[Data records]
========================

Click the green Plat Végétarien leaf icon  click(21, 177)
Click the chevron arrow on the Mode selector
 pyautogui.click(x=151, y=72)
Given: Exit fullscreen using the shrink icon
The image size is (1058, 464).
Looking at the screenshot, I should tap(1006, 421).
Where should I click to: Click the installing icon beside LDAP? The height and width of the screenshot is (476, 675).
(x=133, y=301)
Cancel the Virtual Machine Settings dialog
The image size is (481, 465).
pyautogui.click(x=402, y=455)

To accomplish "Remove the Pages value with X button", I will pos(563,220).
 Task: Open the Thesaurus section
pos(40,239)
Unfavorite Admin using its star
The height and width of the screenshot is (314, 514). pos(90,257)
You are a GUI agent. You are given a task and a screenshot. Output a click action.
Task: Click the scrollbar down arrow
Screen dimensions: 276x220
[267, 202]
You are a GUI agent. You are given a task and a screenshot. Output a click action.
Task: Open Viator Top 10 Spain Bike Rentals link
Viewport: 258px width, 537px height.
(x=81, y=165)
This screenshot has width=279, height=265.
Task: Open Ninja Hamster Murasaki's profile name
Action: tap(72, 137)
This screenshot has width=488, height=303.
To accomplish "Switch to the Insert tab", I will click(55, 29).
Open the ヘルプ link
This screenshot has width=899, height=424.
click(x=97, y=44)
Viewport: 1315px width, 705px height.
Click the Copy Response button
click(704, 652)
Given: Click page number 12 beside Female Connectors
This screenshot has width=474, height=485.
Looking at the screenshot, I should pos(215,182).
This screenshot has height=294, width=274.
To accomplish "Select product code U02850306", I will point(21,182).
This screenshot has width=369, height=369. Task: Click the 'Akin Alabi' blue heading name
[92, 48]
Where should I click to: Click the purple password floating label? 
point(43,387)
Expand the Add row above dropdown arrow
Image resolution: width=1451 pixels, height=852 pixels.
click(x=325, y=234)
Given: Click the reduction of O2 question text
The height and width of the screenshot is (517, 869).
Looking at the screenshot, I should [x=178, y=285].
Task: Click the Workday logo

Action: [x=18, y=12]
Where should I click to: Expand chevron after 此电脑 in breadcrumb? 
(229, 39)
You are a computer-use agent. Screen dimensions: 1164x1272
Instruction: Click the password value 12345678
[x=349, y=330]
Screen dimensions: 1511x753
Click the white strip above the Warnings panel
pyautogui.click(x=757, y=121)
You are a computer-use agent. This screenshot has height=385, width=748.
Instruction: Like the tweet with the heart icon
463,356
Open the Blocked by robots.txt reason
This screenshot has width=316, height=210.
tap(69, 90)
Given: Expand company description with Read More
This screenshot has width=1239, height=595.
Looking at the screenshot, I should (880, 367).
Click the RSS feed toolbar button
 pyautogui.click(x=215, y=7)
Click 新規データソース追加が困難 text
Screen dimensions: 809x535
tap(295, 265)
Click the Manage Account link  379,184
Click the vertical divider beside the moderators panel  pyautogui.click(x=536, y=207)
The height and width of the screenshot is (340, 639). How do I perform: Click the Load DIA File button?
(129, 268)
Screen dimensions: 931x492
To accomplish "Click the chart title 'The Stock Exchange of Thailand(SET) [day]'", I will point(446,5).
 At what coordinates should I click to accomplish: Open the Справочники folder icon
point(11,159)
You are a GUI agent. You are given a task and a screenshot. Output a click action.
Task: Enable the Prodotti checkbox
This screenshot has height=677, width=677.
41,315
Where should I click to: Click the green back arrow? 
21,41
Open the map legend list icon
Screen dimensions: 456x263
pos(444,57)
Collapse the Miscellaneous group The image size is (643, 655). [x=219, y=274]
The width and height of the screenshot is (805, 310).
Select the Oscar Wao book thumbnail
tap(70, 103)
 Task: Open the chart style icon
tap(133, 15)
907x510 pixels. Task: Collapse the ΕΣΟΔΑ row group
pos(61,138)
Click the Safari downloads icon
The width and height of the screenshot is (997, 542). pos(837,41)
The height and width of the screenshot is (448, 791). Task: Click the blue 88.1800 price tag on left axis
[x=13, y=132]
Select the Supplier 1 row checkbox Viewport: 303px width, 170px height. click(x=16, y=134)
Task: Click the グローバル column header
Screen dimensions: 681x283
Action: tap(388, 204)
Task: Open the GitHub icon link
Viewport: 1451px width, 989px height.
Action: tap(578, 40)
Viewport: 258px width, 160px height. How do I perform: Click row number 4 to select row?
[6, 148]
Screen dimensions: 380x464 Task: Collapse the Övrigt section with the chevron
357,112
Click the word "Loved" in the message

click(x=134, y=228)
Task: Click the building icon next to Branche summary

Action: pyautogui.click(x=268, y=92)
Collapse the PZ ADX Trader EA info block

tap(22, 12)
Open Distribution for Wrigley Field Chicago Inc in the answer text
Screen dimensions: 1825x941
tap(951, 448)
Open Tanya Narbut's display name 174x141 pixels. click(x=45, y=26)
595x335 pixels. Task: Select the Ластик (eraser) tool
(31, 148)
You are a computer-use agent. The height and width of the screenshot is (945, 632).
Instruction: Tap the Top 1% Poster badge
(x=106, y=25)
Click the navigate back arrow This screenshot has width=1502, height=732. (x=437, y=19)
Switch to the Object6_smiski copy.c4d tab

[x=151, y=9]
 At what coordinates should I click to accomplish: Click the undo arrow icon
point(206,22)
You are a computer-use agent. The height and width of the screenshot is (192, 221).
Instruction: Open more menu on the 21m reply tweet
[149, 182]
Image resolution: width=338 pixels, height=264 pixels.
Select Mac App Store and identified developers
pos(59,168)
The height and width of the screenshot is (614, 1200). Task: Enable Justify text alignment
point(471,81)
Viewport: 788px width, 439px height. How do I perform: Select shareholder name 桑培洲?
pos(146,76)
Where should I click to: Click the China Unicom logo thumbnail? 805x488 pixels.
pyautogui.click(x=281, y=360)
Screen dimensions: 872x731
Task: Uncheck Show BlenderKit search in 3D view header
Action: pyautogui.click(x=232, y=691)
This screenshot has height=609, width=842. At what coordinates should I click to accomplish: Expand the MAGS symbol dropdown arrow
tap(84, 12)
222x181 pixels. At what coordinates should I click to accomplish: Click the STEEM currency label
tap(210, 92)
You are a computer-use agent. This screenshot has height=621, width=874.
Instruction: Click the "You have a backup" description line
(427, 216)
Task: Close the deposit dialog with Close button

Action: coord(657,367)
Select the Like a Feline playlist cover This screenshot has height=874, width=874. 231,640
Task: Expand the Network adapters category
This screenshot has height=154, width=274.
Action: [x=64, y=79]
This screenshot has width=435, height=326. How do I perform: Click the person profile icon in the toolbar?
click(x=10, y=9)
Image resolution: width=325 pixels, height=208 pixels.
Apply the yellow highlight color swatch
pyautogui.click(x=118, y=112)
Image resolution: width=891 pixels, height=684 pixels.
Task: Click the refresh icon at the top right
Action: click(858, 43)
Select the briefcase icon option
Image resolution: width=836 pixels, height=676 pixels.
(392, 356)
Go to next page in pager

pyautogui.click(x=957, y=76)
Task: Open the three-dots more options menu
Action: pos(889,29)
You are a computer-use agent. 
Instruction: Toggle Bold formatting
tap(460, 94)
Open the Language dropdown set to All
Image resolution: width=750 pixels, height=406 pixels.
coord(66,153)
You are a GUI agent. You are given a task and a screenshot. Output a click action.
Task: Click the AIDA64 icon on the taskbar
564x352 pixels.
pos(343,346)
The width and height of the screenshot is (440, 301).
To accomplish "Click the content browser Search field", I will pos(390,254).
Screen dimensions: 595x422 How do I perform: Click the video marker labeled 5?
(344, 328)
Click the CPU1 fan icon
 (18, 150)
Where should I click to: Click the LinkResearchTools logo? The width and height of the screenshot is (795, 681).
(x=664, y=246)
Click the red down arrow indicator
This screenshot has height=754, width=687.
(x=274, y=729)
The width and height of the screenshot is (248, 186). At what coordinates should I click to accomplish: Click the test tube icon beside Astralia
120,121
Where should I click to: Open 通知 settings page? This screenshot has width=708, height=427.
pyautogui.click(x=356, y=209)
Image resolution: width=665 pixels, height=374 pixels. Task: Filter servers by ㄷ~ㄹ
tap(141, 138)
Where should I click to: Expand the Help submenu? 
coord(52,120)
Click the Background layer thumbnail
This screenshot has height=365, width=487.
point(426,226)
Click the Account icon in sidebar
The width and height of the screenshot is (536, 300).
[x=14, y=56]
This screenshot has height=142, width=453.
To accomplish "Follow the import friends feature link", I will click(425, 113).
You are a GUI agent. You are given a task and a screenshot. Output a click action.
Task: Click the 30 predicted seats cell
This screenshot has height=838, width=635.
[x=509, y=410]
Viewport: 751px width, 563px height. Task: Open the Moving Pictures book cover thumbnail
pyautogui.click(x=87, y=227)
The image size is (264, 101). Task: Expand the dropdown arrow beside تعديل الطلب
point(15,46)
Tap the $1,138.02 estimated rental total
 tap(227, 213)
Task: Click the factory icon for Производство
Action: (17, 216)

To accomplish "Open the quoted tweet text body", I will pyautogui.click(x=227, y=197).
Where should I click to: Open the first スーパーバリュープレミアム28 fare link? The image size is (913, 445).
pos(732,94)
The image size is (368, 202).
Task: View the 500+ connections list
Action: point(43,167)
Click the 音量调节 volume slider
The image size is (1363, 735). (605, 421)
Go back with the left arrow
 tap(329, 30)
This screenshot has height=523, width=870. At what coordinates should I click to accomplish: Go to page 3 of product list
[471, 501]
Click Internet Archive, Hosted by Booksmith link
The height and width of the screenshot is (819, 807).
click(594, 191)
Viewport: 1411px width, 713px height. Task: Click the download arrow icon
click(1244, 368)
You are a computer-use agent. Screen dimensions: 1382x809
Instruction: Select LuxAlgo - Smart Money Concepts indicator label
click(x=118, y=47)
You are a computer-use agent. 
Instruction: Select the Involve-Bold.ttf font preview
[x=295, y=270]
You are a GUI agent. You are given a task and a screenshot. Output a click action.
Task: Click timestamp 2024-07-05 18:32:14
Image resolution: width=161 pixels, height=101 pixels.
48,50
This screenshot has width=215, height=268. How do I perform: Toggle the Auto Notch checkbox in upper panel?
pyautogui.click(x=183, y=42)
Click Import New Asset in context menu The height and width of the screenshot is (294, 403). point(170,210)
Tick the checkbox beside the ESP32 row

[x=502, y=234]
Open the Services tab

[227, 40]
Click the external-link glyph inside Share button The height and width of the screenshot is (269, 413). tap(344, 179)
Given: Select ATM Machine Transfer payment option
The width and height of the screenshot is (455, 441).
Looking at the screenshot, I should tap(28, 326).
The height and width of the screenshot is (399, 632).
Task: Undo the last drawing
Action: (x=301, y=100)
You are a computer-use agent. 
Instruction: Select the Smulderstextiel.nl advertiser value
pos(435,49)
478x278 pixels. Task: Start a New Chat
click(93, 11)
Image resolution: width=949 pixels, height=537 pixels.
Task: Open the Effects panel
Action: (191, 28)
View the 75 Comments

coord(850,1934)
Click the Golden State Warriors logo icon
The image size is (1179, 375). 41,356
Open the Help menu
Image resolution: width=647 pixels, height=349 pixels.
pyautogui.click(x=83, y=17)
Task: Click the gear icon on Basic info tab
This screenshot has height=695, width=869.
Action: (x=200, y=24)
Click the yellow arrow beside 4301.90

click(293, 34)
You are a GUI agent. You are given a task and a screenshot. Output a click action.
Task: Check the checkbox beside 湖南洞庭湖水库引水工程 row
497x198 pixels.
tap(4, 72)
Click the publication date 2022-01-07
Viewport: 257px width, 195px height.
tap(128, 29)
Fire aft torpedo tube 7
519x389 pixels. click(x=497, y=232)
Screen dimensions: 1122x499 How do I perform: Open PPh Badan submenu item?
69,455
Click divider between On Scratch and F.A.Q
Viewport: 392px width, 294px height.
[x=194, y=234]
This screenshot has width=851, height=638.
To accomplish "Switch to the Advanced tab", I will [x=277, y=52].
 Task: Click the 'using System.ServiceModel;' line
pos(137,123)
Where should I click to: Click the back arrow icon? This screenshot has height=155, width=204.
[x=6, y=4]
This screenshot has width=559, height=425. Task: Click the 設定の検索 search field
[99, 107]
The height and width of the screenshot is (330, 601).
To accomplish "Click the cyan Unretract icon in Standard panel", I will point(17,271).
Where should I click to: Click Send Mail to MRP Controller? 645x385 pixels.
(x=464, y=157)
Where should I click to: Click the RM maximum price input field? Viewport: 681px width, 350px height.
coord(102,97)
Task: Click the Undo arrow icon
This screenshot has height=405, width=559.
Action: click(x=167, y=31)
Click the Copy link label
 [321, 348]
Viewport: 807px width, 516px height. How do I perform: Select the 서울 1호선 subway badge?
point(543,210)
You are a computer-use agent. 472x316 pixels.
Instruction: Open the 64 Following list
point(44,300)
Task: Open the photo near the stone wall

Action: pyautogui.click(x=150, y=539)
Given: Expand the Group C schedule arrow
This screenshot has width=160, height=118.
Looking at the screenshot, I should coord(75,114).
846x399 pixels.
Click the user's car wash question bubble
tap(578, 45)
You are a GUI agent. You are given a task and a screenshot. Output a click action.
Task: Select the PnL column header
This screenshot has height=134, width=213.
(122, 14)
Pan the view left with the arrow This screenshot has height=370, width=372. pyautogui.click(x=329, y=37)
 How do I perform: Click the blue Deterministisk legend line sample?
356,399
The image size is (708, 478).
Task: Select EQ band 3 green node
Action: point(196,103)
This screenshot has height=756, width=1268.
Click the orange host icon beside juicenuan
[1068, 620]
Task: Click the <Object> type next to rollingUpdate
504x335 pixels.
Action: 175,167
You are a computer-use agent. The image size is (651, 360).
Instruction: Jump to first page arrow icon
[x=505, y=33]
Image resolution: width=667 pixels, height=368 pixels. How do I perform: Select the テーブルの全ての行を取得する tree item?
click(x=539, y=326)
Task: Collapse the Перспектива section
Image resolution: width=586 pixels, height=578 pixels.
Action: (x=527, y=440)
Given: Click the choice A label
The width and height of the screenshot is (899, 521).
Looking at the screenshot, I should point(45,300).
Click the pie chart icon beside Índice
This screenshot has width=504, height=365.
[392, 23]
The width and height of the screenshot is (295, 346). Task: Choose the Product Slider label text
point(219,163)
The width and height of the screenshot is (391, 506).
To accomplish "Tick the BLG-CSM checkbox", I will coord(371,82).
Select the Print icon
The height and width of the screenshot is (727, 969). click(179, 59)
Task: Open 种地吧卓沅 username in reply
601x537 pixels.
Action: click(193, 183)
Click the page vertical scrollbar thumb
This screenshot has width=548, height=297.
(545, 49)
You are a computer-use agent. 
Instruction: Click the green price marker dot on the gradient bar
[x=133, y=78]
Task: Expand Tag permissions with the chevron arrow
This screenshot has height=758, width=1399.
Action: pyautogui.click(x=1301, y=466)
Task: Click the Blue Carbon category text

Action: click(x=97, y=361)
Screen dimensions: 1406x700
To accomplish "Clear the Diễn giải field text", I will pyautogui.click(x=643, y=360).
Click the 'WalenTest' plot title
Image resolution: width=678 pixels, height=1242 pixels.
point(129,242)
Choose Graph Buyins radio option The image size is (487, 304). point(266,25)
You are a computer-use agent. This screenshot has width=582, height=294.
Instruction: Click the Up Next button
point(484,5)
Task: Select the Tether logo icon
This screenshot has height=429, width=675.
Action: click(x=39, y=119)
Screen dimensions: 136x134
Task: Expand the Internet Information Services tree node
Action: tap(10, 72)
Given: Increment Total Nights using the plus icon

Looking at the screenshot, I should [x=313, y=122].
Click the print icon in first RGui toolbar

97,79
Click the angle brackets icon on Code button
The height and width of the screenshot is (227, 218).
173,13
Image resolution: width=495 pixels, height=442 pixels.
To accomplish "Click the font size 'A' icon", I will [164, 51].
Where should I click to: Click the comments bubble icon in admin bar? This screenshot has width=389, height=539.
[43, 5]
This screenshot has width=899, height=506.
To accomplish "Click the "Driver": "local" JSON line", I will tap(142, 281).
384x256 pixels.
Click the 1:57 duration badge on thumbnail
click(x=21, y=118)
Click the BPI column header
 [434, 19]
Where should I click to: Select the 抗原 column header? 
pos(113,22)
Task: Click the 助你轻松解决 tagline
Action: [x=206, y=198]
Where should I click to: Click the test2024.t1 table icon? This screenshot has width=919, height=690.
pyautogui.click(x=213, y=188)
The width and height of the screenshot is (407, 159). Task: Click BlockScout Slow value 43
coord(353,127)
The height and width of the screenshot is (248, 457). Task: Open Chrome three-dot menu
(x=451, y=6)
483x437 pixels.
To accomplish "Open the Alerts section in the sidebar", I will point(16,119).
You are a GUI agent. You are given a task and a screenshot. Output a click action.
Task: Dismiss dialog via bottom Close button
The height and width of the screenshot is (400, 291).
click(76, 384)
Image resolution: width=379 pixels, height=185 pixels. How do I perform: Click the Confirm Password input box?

========================

ACTIVITY: In the entries above, the lines from the one bearing "Task: Expand the Network adapters category" up to and including the one bearing "Image resolution: width=325" should be transcribed exactly; no other line is wanted.

SOLUTION:
Task: Expand the Network adapters category
This screenshot has height=154, width=274.
Action: [x=64, y=79]
This screenshot has width=435, height=326. How do I perform: Click the person profile icon in the toolbar?
click(x=10, y=9)
Image resolution: width=325 pixels, height=208 pixels.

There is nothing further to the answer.